A “fome de carne”, termo usado pelo antropólogo e indigenista da Fundação Nacional do Índio (Funai), Fernando Schiavini, na 8ª Feira Krahô de Sementes Tradicionais, acompanha este povo nômade desde que desceu do Piauí para o Maranhão levado pelas atraentes expedições de caçada. A feira, que abriu a discussão sobre a segurança alimentar indígena, reuniu mais de 1500 índios de etnias tocantinenses e do restante do país no final de setembro, na Terra Indígena Kraolândia.

A incessante busca pela proteína animal rendeu-lhes a fama de povos carnívoros e foi uma das justificativas dos fazendeiros maranhenses para o massacre de 1940, que matou cerca de 70 índios num só dia. Além da disputa de terras, movida pela expansão da fronteira agropecuária, um dos motivos foram os contínuos furtos de gado nos rebanhos pelos índios.

Empurrados para as terras tocantinenses, os caciques demonstraram sabedoria ao escolherem o local onde fica a reserva. “Eles optaram por uma área cercada por dois rios (Manoel Alves Grande e Pequeno), sendo que no centro existe um vale onde nascem todas as águas que escorrem para a periferia”, conta Schiavini, que morou 35 anos com os krahô. Dos 302 mil ha, 100 mil são mantidos intocados, destinados somente para a reprodução dos animais.  “Bem no coração da terra, os antepassados fixaram uma reserva permanente e firmaram um acordo para que nenhum índio entrasse lá para caçar. Este seria um local de proteção”, completa o indigenista.

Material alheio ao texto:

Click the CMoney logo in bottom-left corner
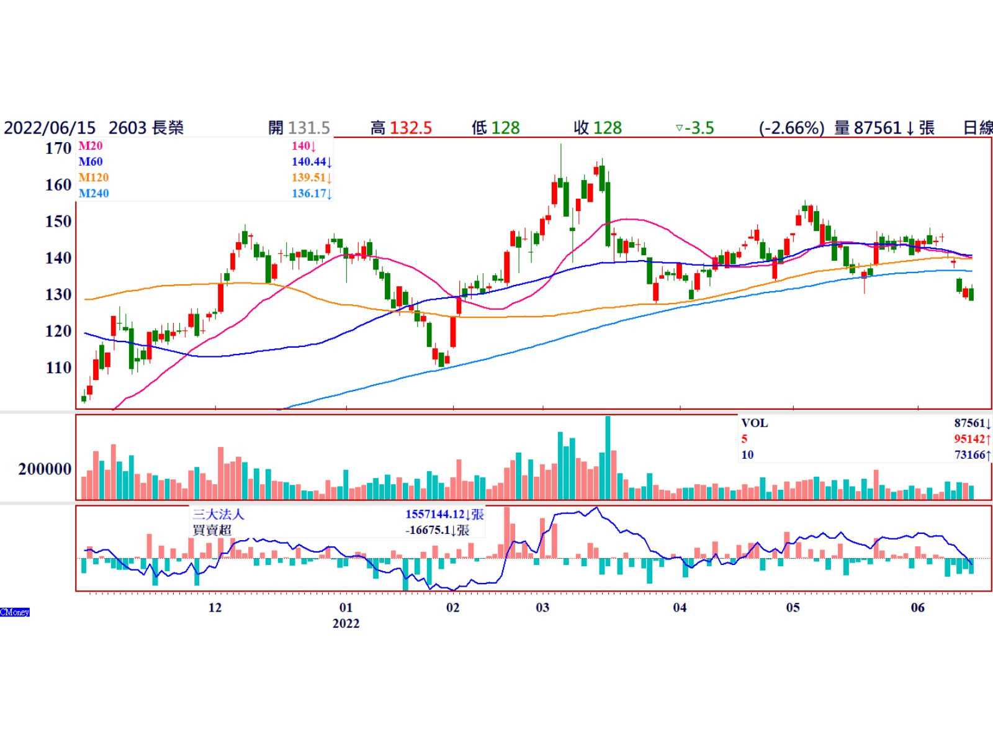 [15, 612]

Feliciano Tephot lamenta o fim das tradicionais caçadas. (foto: Leilane Marinho)
Feliciano Tephot lamenta o fim das tradicionais caçadas. (foto: Leilane Marinho)

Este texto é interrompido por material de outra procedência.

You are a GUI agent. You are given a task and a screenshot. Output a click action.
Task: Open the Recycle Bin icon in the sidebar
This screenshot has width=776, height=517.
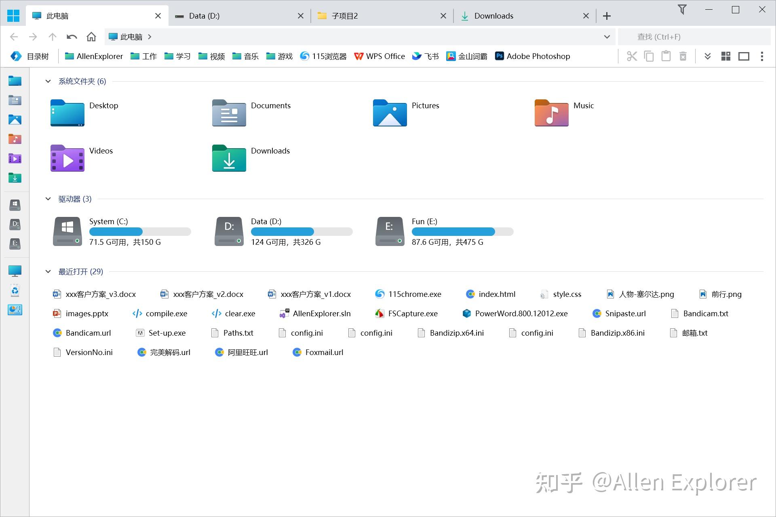coord(15,290)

Nos últimos anos, o desmatamento ao redor da reserva para pastagem e plantações de soja e milho encurralou os animais silvestres, que encontraram na Kraolândia o verdadeiro “Jardim do Éden”. A fuga da fauna assegurou tempos de fartura para os krahô, mas hoje, mesmo com um local seguro para a reprodução, as espécies que ainda povoam a região não são suficientes para o consumo das famílias.
Animais na lista de extinção como o tamanduá-bandeira e a arara-azul são iguarias raras, que quando encontradas não escampam do cardápio. A paca, a anta, a capivara, o veado mateiro, o quati, o macaco guariba, a raposa e a cutia e aves como a seriema, o perdiz, o tucano, o gavião e a ema também fazem parte da dieta dos índios.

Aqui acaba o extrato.